I found this part of Steve White’s talk quite interesting. If we are helping a group of people change their behavior, it is so important to understand the ins and outs of the organization’s culture. For example, someone might respond differently to a certain new idea or suggestion if the person considered themselves a “handler” versus a “trainer.”
Both organizations were quite devoted to their old ways and pretty resistant to change, especially at the beginning. In part, this was because change was quite risky for both organizations. There was a high cost of failure if the new methods did not work.
Because of the different cultures and training systems previously in place, each organization approached change a bit differently. For example, the police force started by just training a few dogs with positive methods. Guide Dogs for the Blind, on the other hand, started by just training a few skills with positive methods to most of the dogs. Both saw great benefits after they changed their training methods. The police force saw a 75% shorter transition for dogs moving from training to field work. Guide dogs for the blind saw a huge increase in dogs successfully completing the guide dog training program.
The J curve of change
Why is change so hard? Why can it be so hard to get people to change to new methods? One really interesting concept that Steve White discussed was the J curve of change. During the process of change, there’s usually a natural decline or dip in performance after new procedures are implemented. Then, there’s recovery and improvement, so that the final performance is then better than the original.
However, when an organization changes, the leaders and supervisors have usually explored and investigated the new methods first. So, the leaders are farther along on the J curve than their staff members. The staff might reach the decline in performance stage at the point where the supervisors reach the improvement phase. This can create confusion and distrust. The staff members still do not understand why the decision to change was made, because they have not yet seen any improvement in performance with the new methods. Organizational leaders must anticipate the J curve and be prepared to help staff during the transition to new methods.
Moving toward greatness
Steve White ended his talk by discussing what he considers to be five steps to greatness. These included cultivating curious, open-mindedness, having discipline and being committed to a path, surrounding yourself by the right people, taking the first step to get things started, and being able to pursue your passions while focusing on what you are good at.

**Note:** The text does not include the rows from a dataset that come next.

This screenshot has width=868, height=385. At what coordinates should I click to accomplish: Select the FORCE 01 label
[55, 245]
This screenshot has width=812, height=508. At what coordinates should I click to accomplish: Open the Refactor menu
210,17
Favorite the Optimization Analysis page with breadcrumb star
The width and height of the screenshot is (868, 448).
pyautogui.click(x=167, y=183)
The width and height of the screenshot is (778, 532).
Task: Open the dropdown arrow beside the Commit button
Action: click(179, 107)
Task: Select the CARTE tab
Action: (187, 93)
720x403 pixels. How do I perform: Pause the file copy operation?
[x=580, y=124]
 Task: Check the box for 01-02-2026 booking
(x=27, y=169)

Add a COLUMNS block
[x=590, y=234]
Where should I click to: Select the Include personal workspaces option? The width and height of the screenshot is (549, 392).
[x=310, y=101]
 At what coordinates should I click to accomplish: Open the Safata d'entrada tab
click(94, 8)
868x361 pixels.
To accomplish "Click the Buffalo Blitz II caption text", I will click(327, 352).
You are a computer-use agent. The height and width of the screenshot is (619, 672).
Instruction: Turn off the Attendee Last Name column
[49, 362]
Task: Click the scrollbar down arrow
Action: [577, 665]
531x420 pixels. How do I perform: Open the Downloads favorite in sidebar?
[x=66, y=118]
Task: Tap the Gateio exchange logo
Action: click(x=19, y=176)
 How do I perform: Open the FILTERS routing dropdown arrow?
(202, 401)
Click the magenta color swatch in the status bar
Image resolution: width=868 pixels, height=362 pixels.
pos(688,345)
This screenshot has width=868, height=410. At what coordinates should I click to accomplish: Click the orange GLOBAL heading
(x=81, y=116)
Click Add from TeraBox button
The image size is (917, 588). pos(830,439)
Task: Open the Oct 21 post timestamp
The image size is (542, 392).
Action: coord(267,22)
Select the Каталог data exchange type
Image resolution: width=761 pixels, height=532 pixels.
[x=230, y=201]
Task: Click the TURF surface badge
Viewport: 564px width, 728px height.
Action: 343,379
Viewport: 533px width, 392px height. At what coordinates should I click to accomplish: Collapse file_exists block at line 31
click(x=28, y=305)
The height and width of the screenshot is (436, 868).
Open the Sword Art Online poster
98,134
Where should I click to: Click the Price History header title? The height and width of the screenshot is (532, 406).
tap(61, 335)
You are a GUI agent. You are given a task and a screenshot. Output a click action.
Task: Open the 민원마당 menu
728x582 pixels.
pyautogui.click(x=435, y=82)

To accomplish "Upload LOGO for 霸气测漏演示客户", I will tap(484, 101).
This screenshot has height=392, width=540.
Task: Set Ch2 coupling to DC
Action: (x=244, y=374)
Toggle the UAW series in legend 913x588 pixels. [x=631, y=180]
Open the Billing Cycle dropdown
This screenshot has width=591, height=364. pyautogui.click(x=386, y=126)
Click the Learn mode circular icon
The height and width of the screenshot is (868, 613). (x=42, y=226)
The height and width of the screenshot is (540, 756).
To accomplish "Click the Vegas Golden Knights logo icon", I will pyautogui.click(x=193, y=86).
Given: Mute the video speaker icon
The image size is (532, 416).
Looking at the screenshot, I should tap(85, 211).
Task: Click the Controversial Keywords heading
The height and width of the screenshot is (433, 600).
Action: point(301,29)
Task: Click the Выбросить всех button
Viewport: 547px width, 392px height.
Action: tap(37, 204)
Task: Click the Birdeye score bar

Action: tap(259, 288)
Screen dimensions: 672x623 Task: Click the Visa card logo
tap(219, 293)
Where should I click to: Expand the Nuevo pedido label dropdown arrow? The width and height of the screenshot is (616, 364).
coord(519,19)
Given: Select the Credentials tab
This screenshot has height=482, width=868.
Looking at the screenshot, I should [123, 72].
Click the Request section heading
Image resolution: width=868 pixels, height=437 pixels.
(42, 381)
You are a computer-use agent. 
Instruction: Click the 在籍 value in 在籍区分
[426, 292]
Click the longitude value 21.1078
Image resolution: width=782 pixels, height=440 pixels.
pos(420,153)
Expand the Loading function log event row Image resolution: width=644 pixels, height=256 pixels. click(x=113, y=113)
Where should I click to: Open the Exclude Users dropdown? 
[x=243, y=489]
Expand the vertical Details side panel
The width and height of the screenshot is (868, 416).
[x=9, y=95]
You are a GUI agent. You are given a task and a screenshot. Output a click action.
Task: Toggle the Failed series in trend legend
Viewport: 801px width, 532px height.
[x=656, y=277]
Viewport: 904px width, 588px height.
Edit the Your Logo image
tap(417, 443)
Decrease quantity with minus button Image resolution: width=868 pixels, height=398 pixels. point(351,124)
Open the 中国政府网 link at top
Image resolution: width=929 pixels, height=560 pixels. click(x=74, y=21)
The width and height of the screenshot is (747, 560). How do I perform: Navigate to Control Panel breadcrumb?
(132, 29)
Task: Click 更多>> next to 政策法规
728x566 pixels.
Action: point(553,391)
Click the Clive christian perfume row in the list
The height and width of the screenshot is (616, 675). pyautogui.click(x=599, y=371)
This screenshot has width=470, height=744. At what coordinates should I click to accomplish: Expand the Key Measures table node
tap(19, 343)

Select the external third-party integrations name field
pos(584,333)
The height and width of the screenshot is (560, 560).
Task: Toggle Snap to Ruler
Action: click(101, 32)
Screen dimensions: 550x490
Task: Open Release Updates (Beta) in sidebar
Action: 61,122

Finally, Steve discussed the importance of continually pursuing improvement. This includes ongoing experimentation (Is there a better way to do this?) and ongoing assessment (How are things going currently?). I find trainers (both positive trainers and traditional trainers) often get stuck with what they are doing. They stop assessing how things are going and stop experimenting with new methods and ideas.
Even if you train using positive methods, it can still be easy sometimes to get stuck doing things a certain way because “that’s the way it is done” in your sport. Perhaps your instructor or mentor thinks that there is only one “right way” to teach an agility dog to weave poles or to teach a horse to stand at the mounting block or to add a cue to a newly shaped behavior.
So, here’s my challenge to you – take a look at your training. What kinds of things do you do because “that’s the way it is done?” Do you assess and evaluate your training methods to check and see if your “right way” is the best way? And in what ways are you currently experimenting, in order to find new and better ways to do things?